Gulustan fortress is an ancient fortress in Goranboy region of Azerbaijan. The fortress is located at the foothills of Murovdag, bordering Agdere and Goranboy regions. It is encircled by precipice from eastern, western and southwestern sides, forest from the north side, and slope from the south-eastside. The fortress is situated on the coast of Incechay, at a height of 1700 m above sea level and 200–250 m above the nearby territory. The way to the fortress is from south-east. The length of the fortress is 200–250 m in the east–west direction and 20–25 m in the north–south direction. The width of the wall is 0.8–0.9 m in the north and west, and in the south wall it is 1.5 m. It is reported that there is also a secret road leading to the river.

The name of the fortress, "Gulustan" is a Persian word, meaning "flower garden". Certain towers of it have been preserved. According to researchers the date of construction of the tower dates back to the period of Caucasian Albania. It is built of local stones. The fortress was a strong defensive tower. It was the center of the Gulustan Kingdom which existed in the 18th–19th centuries. Also, the significant historic Treaty of Gulistan was signed in this fortress.

History 
The fortress was supposedly built in the 9th century . Orientalist and archaeologist Yevgeny Pakhomov assumed that the city of Yazidiya was located in the area of ​​the ruins of this fortress, the name of which as the capital of Shirvan is mentioned in “Tarikh al-Bab” until 1072.  From the 11th to the 16th century it was the residence and defensive fortress of the Shirvanshahs . Due to severe destruction, from the entire closed structure of the Gulustan fortress, scattered in the mountain terrain, individual towers and wall sections remain. The most monumental constellations are located at the beginning of the path leading up to the castle, next to the ruined entrance gate. To the west of them, the remains of another semicircular constellation rise. This rectangular constellation is on the western slope of the mountain. The lower terrace of the mountain facing the valley also has rock walls. All these wall and tower remains were once inside the strong fortress walls that surrounded the mountain like a belt. In the recent past, more construction of the Gulustan fortress was visible and created a more complete picture of its architecture. After the Mongol invasion (around 1239), significant buildings are not found in Shirvan until the end of the 13th century, which indicates that the country was devastated by military operations. However, from the beginning of the 14th century, large defense buildings and temples began to be built all over the country.

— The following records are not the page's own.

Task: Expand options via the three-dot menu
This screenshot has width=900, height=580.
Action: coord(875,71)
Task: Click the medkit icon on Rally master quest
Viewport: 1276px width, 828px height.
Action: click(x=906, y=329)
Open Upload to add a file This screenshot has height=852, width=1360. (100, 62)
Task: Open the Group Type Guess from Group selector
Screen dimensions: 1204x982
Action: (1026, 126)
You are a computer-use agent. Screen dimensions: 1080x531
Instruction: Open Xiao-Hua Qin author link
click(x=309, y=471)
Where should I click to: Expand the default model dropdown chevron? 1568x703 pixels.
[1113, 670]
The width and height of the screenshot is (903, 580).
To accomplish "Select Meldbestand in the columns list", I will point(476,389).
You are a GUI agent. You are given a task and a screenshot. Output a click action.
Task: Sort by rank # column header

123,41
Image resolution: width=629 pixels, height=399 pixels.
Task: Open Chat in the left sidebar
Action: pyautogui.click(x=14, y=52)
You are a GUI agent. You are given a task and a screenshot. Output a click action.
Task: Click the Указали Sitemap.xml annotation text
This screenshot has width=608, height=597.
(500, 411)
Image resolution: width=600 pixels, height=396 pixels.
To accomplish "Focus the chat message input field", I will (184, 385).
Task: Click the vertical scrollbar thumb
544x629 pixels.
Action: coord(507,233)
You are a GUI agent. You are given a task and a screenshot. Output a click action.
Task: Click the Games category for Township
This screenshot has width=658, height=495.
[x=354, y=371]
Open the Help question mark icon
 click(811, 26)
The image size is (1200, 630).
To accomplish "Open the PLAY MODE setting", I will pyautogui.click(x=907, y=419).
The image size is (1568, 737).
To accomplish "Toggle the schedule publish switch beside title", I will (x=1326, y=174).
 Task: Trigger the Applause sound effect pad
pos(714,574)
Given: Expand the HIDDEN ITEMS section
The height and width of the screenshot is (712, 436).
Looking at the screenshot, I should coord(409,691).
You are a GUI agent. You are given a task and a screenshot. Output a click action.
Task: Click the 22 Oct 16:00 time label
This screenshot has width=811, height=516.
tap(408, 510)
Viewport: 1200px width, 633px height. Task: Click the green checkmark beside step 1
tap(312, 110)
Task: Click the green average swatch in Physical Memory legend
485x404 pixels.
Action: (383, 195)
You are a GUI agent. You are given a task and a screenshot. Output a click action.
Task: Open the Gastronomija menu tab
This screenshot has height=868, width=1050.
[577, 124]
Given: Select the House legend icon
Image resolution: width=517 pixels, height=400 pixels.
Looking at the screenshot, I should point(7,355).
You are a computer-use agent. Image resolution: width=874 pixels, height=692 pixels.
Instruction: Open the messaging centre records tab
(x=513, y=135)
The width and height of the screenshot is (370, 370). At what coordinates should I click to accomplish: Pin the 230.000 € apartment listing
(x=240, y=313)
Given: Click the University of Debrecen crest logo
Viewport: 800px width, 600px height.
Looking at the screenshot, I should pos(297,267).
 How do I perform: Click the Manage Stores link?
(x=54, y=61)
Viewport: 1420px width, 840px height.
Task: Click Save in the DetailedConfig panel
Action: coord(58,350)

Despite the fact that Shamakhi Castle was surrounded by double castle walls in the Middle Ages and Gulustan Castle became a reliable defensive castle in times of danger, the emergence and use of firearms, especially cannons, in the 15th and especially the 16th and 17th centuries caused Shirvan shahs to return to the problem of defense. They could no longer use either the Shamakhi fortress or the Gulistan fortress to defend the state and the capital city through a more convenient fortress. This time, Bugurt Castle was supposed to act as a more magnificent and impregnable castle. That is why, after the 16th century, Bugurt Castle was mentioned more often in historical sources. The fortress of Gulistan was mentioned in their works by Khagani Shirvani, Arif Ardebili and others. So, in the poems of Khagani Shirvani, dedicated to Shirvanshah Akhsitan in connection with the Novruz holiday, there are the following lines:

"Gale gulistane shah gulleye Bugbeis dan,

Hisne Shemakhiash haram, kebe saraye taze bin."

(Know that the Shah's fortress Gulistan is like the peak of Bugbeis. Its

Shemakha fortress is a harem, and Gulistan is a new kaba-shed.)

Azerbaijani archaeologist Huseyn Jiddi believes that Khagani calls the fortress "a new kaba-shed" in connection with the reconstruction of the fortress. This information is also confirmed by written sources, according to which in the XII century the sister of the Shirvanshah Manuchehr III  - Shahbany carried out repairs in the fortress. Information about the fortress, its walls and general appearance is available in the work of the teacher of the son of the Shirvanshah Kavus Arif Ardebili "Farhad-name", which was written in the style of the poem " Khosrov and Shirin " by Nizami Ganjavi.

After the ruler of the Safavid state, Shah Ismail, took Baku in 1501, his troops besieged the Gulistan fortress, but they did not succeed in taking it. The attempt to take the fortresses of Kale-i Bugurt and Surkhab was also unsuccessful . Thus, due to stubborn resistance, Ismail was forced to lift the siege of Gulistan. . In the spring of 1538, the 20,000-strong Safavid army again moved to Shirvan. The country was devastated. The Qizilbash surrounded the Gulistan fortress  and after a long siege took it . The emirs of Shirvan were executed, and the last Shirvanshah Shahrukh  was taken toTabriz, where he was killed .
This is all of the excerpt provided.